Collagen is insoluble in water and its hydrolysis results in gelatine. The thermal denaturation of collagen takes place by heating the collagen after an acid or alkali treatment. Then the fibres and fibrils dissociate into tropocollagen units, mainly by the loss of hydrogen bonds. Now it is commonly acknowledged that the thermal stability of the different
collagens is closely dependent on the total amount of pyrrolidine (proline and hydroxyproline). However, the role of hydrogen bonds in the stability of collagen is arguable (Cooper, 1971).
In tropocollagen, the presence of proline residues gives the peptide chain a helical structure that differs from the α-helix of globular proteins by the lack of hydrogen bonds inside the α-chain. However, glycine residues are located inside the α-chain and are able to create hydrogen bonds. X-ray studies by Bella (1998) showed that the formation of hydrogen bonds involves the participation of water as well as the hydroxyproline groups (Fig. 7.4). Water plays a critical
role in maintaining the conformation of collagen molecules and the mechanical properties of collagen fibrils.

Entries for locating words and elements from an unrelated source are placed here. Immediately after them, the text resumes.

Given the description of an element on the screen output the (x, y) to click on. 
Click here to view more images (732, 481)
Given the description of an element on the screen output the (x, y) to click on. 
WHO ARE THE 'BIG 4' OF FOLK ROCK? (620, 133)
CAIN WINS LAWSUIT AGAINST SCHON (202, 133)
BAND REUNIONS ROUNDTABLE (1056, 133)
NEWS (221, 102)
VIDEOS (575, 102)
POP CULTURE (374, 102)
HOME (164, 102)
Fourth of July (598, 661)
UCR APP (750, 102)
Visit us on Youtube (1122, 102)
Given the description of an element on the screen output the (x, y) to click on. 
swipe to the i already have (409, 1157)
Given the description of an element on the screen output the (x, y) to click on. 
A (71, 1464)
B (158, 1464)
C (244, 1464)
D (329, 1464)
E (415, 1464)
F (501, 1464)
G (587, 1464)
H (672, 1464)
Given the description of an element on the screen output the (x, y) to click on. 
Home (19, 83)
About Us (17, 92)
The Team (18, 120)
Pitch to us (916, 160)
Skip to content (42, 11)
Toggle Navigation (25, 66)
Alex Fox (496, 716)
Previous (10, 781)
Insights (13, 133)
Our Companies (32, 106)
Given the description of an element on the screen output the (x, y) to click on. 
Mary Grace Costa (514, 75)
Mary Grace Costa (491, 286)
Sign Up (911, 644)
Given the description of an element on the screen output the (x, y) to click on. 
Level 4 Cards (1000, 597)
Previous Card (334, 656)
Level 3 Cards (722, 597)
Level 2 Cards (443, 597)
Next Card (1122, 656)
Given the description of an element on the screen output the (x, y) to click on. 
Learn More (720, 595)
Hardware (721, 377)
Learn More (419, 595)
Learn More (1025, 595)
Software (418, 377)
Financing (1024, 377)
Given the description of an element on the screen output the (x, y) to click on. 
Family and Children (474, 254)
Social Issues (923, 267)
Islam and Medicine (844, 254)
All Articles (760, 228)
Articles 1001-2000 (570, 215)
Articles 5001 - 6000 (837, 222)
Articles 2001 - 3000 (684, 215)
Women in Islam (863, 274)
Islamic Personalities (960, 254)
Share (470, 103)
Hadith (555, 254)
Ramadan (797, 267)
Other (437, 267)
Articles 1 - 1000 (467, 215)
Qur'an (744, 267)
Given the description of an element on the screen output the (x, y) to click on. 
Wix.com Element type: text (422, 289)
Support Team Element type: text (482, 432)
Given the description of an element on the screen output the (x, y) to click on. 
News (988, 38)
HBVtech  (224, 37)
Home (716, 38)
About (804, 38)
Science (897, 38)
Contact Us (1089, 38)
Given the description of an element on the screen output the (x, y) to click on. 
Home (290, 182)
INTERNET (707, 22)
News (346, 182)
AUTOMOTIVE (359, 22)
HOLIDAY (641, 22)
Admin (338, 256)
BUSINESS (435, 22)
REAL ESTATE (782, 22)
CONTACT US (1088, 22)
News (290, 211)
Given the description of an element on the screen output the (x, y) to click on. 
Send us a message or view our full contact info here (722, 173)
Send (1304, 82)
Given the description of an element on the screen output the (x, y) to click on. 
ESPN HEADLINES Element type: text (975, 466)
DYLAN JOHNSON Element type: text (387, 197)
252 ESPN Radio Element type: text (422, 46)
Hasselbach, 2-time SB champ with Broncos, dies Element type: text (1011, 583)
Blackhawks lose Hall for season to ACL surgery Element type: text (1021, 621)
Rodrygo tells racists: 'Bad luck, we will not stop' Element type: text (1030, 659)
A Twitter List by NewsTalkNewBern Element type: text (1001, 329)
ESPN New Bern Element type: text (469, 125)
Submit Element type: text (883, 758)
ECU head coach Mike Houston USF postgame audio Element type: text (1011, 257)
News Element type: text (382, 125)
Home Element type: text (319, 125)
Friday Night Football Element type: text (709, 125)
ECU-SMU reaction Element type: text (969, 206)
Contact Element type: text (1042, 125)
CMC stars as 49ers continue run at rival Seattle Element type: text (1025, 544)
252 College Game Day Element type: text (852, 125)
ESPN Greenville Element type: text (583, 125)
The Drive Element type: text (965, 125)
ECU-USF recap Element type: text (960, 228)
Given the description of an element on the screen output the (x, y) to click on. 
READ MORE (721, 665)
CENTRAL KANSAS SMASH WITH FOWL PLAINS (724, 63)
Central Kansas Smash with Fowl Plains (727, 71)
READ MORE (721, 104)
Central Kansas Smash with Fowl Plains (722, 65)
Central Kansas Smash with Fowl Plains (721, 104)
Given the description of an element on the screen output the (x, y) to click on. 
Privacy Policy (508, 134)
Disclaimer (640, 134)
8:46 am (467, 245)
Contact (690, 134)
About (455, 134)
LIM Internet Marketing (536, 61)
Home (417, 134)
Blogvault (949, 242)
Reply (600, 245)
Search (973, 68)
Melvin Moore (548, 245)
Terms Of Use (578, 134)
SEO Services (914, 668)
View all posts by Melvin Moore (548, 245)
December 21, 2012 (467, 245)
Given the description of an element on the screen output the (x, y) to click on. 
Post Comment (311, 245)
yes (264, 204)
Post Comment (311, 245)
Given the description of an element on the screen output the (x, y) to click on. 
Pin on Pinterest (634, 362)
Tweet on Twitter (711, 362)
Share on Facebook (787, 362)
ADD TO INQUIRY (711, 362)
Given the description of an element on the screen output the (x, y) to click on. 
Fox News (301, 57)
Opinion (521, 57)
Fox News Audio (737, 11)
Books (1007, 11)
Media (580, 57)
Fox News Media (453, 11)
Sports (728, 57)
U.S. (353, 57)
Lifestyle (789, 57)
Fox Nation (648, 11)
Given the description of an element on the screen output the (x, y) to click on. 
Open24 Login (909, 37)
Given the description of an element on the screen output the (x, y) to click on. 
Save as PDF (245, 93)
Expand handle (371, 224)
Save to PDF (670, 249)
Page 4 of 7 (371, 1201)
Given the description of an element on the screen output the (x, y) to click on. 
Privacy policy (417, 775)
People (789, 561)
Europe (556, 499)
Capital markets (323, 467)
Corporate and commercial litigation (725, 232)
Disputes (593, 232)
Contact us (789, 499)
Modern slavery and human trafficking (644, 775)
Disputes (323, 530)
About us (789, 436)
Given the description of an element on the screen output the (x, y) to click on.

The thermo-reversibility of gelatine gels makes them unique. They have a melting point below 37◦C, which means that they melt in the mouth and are easily dissolved. The gelatine gel is a network of polypeptide chains with junction zones (Fig. 7.5). In a heated solution of gelatine, the triple helices are widely disorganised. Cooling this solution results in the nucleation of helical regions. Gelation is the consequence of a partial return to the collagenlike triple helix structures. It is generally accepted that the junction zones (triple helices) are stabilised by inter-chain hydrogen bonds similar to those found in native collagen.